Infine, in fondo alla lista, c’è anche l’”Accordo tra la Svizzera e l’Italia relativo all’imposizione dei lavoratori frontalieri ed alla compensazione finanziaria a favore dei Comuni italiani di confine” del 1974, che esonera i frontalieri, di dichiarare al fisco italiano il loro reddito svizzero, in cambio dell’impegno, da parte della Svizzera, di versare ai comuni italiani di confine il 40% dell’imposta alla fonte (poi diventati il 38,8% per tener conto dei frontalieri che non rientrano giornalmente a casa).
Quando venne sottoscritto questo accordo, il permesso di lavoro come frontaliere veniva concesso solo agli abitanti dei comuni compresi in una zona fino a 20 km dal confine.
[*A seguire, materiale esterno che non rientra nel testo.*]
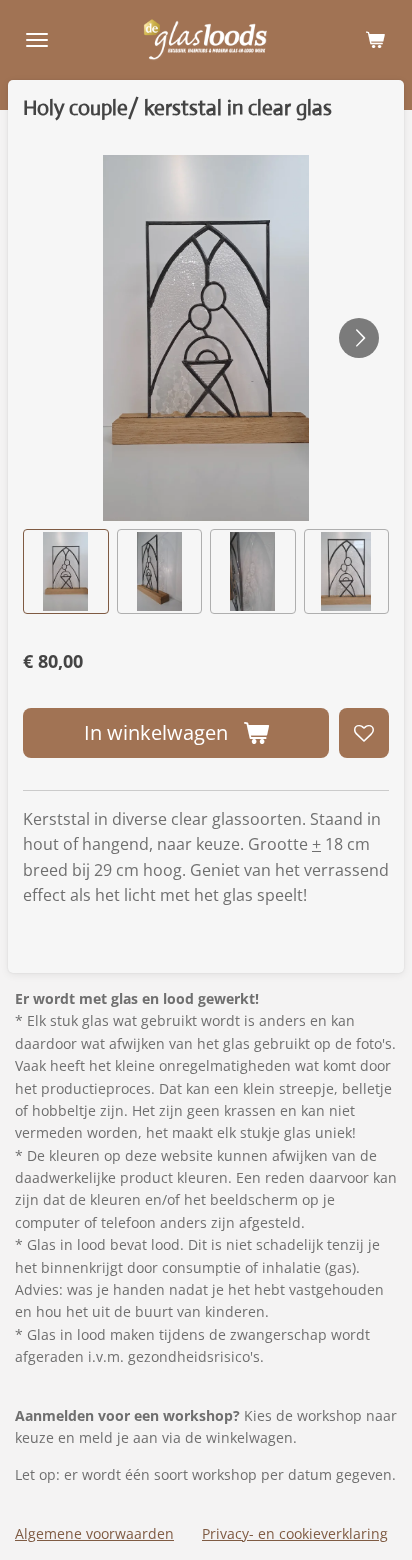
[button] (66, 572)
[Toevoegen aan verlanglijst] (364, 733)
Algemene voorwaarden (94, 1533)
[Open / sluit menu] (37, 40)
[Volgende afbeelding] (359, 338)
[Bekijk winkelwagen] (375, 40)
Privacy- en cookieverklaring (295, 1533)
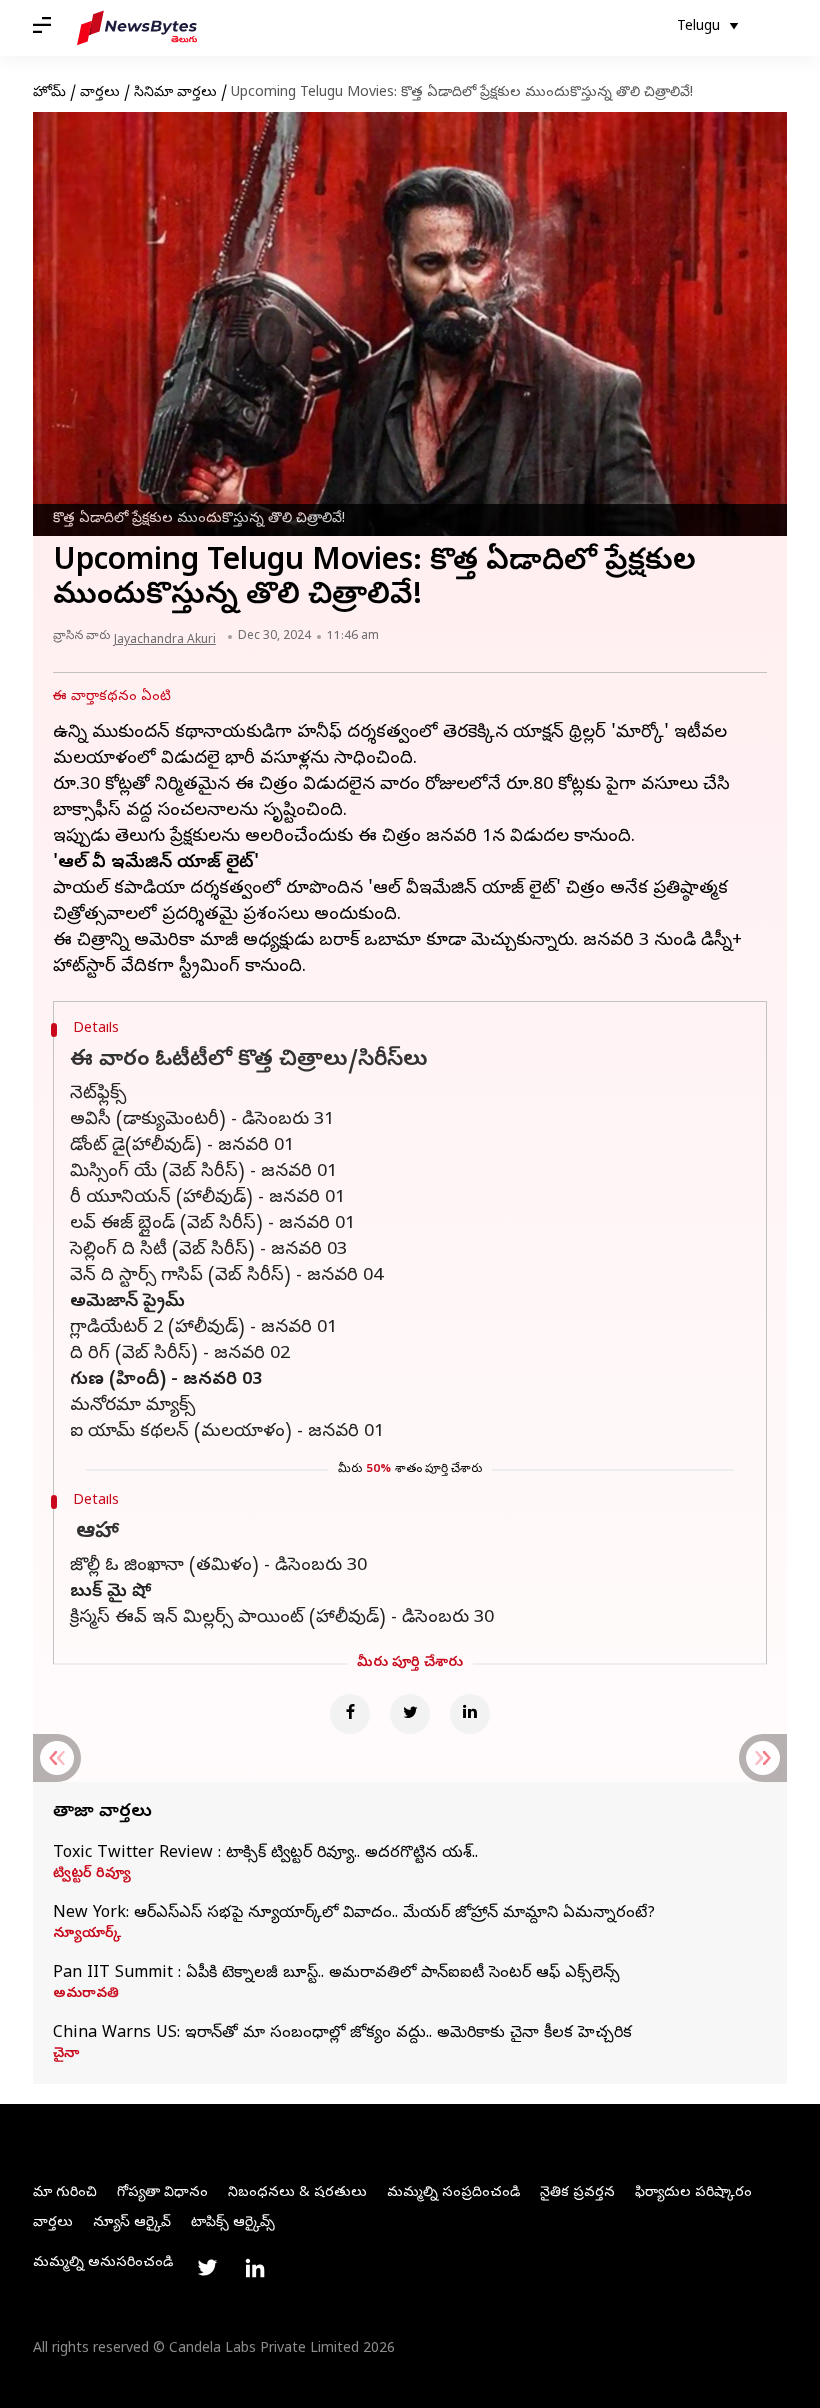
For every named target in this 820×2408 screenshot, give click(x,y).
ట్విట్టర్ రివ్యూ (92, 1875)
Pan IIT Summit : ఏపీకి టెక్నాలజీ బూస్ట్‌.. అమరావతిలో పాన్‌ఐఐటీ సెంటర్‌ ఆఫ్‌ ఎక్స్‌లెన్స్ (336, 1974)
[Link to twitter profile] (207, 2268)
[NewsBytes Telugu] (137, 28)
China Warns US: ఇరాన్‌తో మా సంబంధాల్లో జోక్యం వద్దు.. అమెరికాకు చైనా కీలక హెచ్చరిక (342, 2034)
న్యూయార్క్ (87, 1935)
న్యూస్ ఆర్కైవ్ (132, 2223)
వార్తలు (100, 93)
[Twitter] (410, 1714)
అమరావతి (86, 1995)
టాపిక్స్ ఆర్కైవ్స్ (233, 2223)
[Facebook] (350, 1714)
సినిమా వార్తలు (175, 93)
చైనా (66, 2055)
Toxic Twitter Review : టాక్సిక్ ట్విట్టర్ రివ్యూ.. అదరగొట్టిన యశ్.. (265, 1854)
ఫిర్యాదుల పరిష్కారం (693, 2193)
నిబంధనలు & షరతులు (297, 2193)
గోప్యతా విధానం (162, 2193)
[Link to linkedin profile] (255, 2268)
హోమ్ (49, 93)
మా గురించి (65, 2193)
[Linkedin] (470, 1714)
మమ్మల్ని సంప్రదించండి (453, 2193)
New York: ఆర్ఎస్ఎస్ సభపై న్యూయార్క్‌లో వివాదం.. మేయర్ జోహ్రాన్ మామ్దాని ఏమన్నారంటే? (354, 1914)
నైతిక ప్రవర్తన (577, 2193)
I trattati bilaterali hanno abolito questa restrizione, ma la zona di frontiera è rimasta in vigore per quel che riguarda le prescrizioni fiscali.
La situazione sembra scontentare tutti: il Ticino, dopo aver fatto un po’ i capricci, ha ripreso a versare i ristorni dovuti all’Italia sulla base degli accordi internazionali, ma la proposta di ridurre l’ammontare dei versamenti continua a rimanere all’ordine del giorno.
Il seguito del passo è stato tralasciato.